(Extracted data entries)
* * *

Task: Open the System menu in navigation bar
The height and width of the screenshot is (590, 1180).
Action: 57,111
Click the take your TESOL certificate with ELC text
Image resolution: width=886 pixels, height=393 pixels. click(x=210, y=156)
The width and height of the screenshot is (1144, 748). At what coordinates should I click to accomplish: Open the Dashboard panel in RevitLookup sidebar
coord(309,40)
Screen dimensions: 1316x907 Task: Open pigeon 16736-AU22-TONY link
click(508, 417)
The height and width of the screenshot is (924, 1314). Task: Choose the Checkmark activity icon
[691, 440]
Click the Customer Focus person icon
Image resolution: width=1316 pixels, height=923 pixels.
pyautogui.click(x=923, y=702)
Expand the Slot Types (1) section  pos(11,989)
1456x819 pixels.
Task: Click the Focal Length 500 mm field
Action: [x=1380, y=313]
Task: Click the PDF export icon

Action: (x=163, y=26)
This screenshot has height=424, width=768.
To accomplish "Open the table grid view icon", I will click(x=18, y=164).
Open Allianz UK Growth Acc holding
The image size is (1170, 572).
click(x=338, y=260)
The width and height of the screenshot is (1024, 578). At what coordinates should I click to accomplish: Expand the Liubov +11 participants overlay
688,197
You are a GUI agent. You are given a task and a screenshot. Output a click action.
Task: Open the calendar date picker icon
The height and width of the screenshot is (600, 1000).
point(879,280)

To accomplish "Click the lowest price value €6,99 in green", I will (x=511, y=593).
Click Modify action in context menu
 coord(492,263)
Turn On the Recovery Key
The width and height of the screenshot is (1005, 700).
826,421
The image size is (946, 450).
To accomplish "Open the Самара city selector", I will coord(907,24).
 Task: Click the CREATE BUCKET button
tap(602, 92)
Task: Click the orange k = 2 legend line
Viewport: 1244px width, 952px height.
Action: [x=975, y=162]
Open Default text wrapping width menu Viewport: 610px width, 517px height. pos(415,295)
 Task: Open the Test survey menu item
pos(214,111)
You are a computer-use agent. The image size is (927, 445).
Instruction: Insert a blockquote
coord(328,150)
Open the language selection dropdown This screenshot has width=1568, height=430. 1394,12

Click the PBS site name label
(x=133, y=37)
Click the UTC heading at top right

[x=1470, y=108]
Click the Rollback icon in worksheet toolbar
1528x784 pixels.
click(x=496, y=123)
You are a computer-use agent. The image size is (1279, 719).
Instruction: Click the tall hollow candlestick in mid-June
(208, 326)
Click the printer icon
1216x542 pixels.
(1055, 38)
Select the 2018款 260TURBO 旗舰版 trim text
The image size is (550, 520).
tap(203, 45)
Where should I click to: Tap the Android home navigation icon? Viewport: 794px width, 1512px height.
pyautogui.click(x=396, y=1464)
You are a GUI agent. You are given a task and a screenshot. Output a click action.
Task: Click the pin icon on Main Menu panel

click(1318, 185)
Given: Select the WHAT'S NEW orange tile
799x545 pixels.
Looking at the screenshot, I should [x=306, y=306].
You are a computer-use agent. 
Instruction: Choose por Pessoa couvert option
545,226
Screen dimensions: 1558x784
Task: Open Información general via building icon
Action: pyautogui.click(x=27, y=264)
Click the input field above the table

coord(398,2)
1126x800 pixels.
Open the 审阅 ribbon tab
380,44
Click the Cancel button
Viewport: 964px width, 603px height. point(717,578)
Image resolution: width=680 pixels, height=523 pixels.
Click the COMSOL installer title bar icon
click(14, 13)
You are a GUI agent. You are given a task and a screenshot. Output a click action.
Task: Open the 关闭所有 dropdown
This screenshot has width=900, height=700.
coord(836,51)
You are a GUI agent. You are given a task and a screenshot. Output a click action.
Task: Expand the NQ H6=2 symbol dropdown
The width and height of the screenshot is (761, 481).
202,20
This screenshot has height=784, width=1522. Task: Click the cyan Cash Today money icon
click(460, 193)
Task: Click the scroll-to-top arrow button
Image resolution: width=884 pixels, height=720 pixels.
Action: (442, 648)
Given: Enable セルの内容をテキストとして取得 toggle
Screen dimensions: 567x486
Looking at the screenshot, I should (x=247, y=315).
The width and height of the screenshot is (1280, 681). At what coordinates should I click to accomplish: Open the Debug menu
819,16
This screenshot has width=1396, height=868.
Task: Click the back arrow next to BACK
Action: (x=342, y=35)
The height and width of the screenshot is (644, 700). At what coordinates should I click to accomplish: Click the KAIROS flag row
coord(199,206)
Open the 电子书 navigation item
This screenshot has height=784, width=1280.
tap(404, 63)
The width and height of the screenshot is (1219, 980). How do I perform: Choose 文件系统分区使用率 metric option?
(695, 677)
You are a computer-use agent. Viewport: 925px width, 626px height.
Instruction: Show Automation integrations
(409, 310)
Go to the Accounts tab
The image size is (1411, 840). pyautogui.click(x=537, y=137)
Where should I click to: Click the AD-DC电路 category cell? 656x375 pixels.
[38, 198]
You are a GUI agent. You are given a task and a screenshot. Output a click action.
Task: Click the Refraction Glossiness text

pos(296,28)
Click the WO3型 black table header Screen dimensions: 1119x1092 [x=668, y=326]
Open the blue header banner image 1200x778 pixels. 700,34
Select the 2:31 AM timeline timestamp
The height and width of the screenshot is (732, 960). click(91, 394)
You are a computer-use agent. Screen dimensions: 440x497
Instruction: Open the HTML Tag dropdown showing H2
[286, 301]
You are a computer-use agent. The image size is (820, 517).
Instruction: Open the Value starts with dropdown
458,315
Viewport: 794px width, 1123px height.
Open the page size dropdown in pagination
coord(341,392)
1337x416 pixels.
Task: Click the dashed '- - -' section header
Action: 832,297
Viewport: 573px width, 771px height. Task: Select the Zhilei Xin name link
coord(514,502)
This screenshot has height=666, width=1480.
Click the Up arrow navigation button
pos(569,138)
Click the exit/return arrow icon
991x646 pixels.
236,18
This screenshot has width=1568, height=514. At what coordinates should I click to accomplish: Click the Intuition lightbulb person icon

* * *

Can you put every line of the entries above into a Markdown table with two columns, Row and Line, numbering each row and leaving out blank lines?

COMPLETED EXERCISE:
| Row | Line |
|---|---|
| 1 | Task: Open the System menu in navigation bar |
| 2 | The height and width of the screenshot is (590, 1180). |
| 3 | Action: 57,111 |
| 4 | Click the take your TESOL certificate with ELC text |
| 5 | Image resolution: width=886 pixels, height=393 pixels. click(x=210, y=156) |
| 6 | The width and height of the screenshot is (1144, 748). At what coordinates should I click to accomplish: Open the Dashboard panel in RevitLookup sidebar |
| 7 | coord(309,40) |
| 8 | Screen dimensions: 1316x907 Task: Open pigeon 16736-AU22-TONY link |
| 9 | click(508, 417) |
| 10 | The height and width of the screenshot is (924, 1314). Task: Choose the Checkmark activity icon |
| 11 | [691, 440] |
| 12 | Click the Customer Focus person icon |
| 13 | Image resolution: width=1316 pixels, height=923 pixels. |
| 14 | pyautogui.click(x=923, y=702) |
| 15 | Expand the Slot Types (1) section  pos(11,989) |
| 16 | 1456x819 pixels. |
| 17 | Task: Click the Focal Length 500 mm field |
| 18 | Action: [x=1380, y=313] |
| 19 | Task: Click the PDF export icon |
| 20 | Action: (x=163, y=26) |
| 21 | This screenshot has height=424, width=768. |
| 22 | To accomplish "Open the table grid view icon", I will click(x=18, y=164). |
| 23 | Open Allianz UK Growth Acc holding |
| 24 | The image size is (1170, 572). |
| 25 | click(x=338, y=260) |
| 26 | The width and height of the screenshot is (1024, 578). At what coordinates should I click to accomplish: Expand the Liubov +11 participants overlay |
| 27 | 688,197 |
| 28 | You are a GUI agent. You are given a task and a screenshot. Output a click action. |
| 29 | Task: Open the calendar date picker icon |
| 30 | The height and width of the screenshot is (600, 1000). |
| 31 | point(879,280) |
| 32 | To accomplish "Click the lowest price value €6,99 in green", I will (x=511, y=593). |
| 33 | Click Modify action in context menu |
| 34 |  coord(492,263) |
| 35 | Turn On the Recovery Key |
| 36 | The width and height of the screenshot is (1005, 700). |
| 37 | 826,421 |
| 38 | The image size is (946, 450). |
| 39 | To accomplish "Open the Самара city selector", I will coord(907,24). |
| 40 |  Task: Click the CREATE BUCKET button |
| 41 | tap(602, 92) |
| 42 | Task: Click the orange k = 2 legend line |
| 43 | Viewport: 1244px width, 952px height. |
| 44 | Action: [x=975, y=162] |
| 45 | Open Default text wrapping width menu Viewport: 610px width, 517px height. pos(415,295) |
| 46 |  Task: Open the Test survey menu item |
| 47 | pos(214,111) |
| 48 | You are a computer-use agent. The image size is (927, 445). |
| 49 | Instruction: Insert a blockquote |
| 50 | coord(328,150) |
| 51 | Open the language selection dropdown This screenshot has width=1568, height=430. 1394,12 |
| 52 | Click the PBS site name label |
| 53 | (x=133, y=37) |
| 54 | Click the UTC heading at top right |
| 55 | [x=1470, y=108] |
| 56 | Click the Rollback icon in worksheet toolbar |
| 57 | 1528x784 pixels. |
| 58 | click(x=496, y=123) |
| 59 | You are a computer-use agent. The image size is (1279, 719). |
| 60 | Instruction: Click the tall hollow candlestick in mid-June |
| 61 | (208, 326) |
| 62 | Click the printer icon |
| 63 | 1216x542 pixels. |
| 64 | (1055, 38) |
| 65 | Select the 2018款 260TURBO 旗舰版 trim text |
| 66 | The image size is (550, 520). |
| 67 | tap(203, 45) |
| 68 | Where should I click to: Tap the Android home navigation icon? Viewport: 794px width, 1512px height. |
| 69 | pyautogui.click(x=396, y=1464) |
| 70 | You are a GUI agent. You are given a task and a screenshot. Output a click action. |
| 71 | Task: Click the pin icon on Main Menu panel |
| 72 | click(1318, 185) |
| 73 | Given: Select the WHAT'S NEW orange tile |
| 74 | 799x545 pixels. |
| 75 | Looking at the screenshot, I should [x=306, y=306]. |
| 76 | You are a computer-use agent.  |
| 77 | Instruction: Choose por Pessoa couvert option |
| 78 | 545,226 |
| 79 | Screen dimensions: 1558x784 |
| 80 | Task: Open Información general via building icon |
| 81 | Action: pyautogui.click(x=27, y=264) |
| 82 | Click the input field above the table |
| 83 | coord(398,2) |
| 84 | 1126x800 pixels. |
| 85 | Open the 审阅 ribbon tab |
| 86 | 380,44 |
| 87 | Click the Cancel button |
| 88 | Viewport: 964px width, 603px height. point(717,578) |
| 89 | Image resolution: width=680 pixels, height=523 pixels. |
| 90 | Click the COMSOL installer title bar icon |
| 91 | click(14, 13) |
| 92 | You are a GUI agent. You are given a task and a screenshot. Output a click action. |
| 93 | Task: Open the 关闭所有 dropdown |
| 94 | This screenshot has width=900, height=700. |
| 95 | coord(836,51) |
| 96 | You are a GUI agent. You are given a task and a screenshot. Output a click action. |
| 97 | Task: Expand the NQ H6=2 symbol dropdown |
| 98 | The width and height of the screenshot is (761, 481). |
| 99 | 202,20 |
| 100 | This screenshot has height=784, width=1522. Task: Click the cyan Cash Today money icon |
| 101 | click(460, 193) |
| 102 | Task: Click the scroll-to-top arrow button |
| 103 | Image resolution: width=884 pixels, height=720 pixels. |
| 104 | Action: (442, 648) |
| 105 | Given: Enable セルの内容をテキストとして取得 toggle |
| 106 | Screen dimensions: 567x486 |
| 107 | Looking at the screenshot, I should (x=247, y=315). |
| 108 | The width and height of the screenshot is (1280, 681). At what coordinates should I click to accomplish: Open the Debug menu |
| 109 | 819,16 |
| 110 | This screenshot has width=1396, height=868. |
| 111 | Task: Click the back arrow next to BACK |
| 112 | Action: (x=342, y=35) |
| 113 | The height and width of the screenshot is (644, 700). At what coordinates should I click to accomplish: Click the KAIROS flag row |
| 114 | coord(199,206) |
| 115 | Open the 电子书 navigation item |
| 116 | This screenshot has height=784, width=1280. |
| 117 | tap(404, 63) |
| 118 | The width and height of the screenshot is (1219, 980). How do I perform: Choose 文件系统分区使用率 metric option? |
| 119 | (695, 677) |
| 120 | You are a computer-use agent. Viewport: 925px width, 626px height. |
| 121 | Instruction: Show Automation integrations |
| 122 | (409, 310) |
| 123 | Go to the Accounts tab |
| 124 | The image size is (1411, 840). pyautogui.click(x=537, y=137) |
| 125 | Where should I click to: Click the AD-DC电路 category cell? 656x375 pixels. |
| 126 | [38, 198] |
| 127 | You are a GUI agent. You are given a task and a screenshot. Output a click action. |
| 128 | Task: Click the Refraction Glossiness text |
| 129 | pos(296,28) |
| 130 | Click the WO3型 black table header Screen dimensions: 1119x1092 [x=668, y=326] |
| 131 | Open the blue header banner image 1200x778 pixels. 700,34 |
| 132 | Select the 2:31 AM timeline timestamp |
| 133 | The height and width of the screenshot is (732, 960). click(91, 394) |
| 134 | You are a computer-use agent. Screen dimensions: 440x497 |
| 135 | Instruction: Open the HTML Tag dropdown showing H2 |
| 136 | [286, 301] |
| 137 | You are a computer-use agent. The image size is (820, 517). |
| 138 | Instruction: Open the Value starts with dropdown |
| 139 | 458,315 |
| 140 | Viewport: 794px width, 1123px height. |
| 141 | Open the page size dropdown in pagination |
| 142 | coord(341,392) |
| 143 | 1337x416 pixels. |
| 144 | Task: Click the dashed '- - -' section header |
| 145 | Action: 832,297 |
| 146 | Viewport: 573px width, 771px height. Task: Select the Zhilei Xin name link |
| 147 | coord(514,502) |
| 148 | This screenshot has height=666, width=1480. |
| 149 | Click the Up arrow navigation button |
| 150 | pos(569,138) |
| 151 | Click the exit/return arrow icon |
| 152 | 991x646 pixels. |
| 153 | 236,18 |
| 154 | This screenshot has width=1568, height=514. At what coordinates should I click to accomplish: Click the Intuition lightbulb person icon |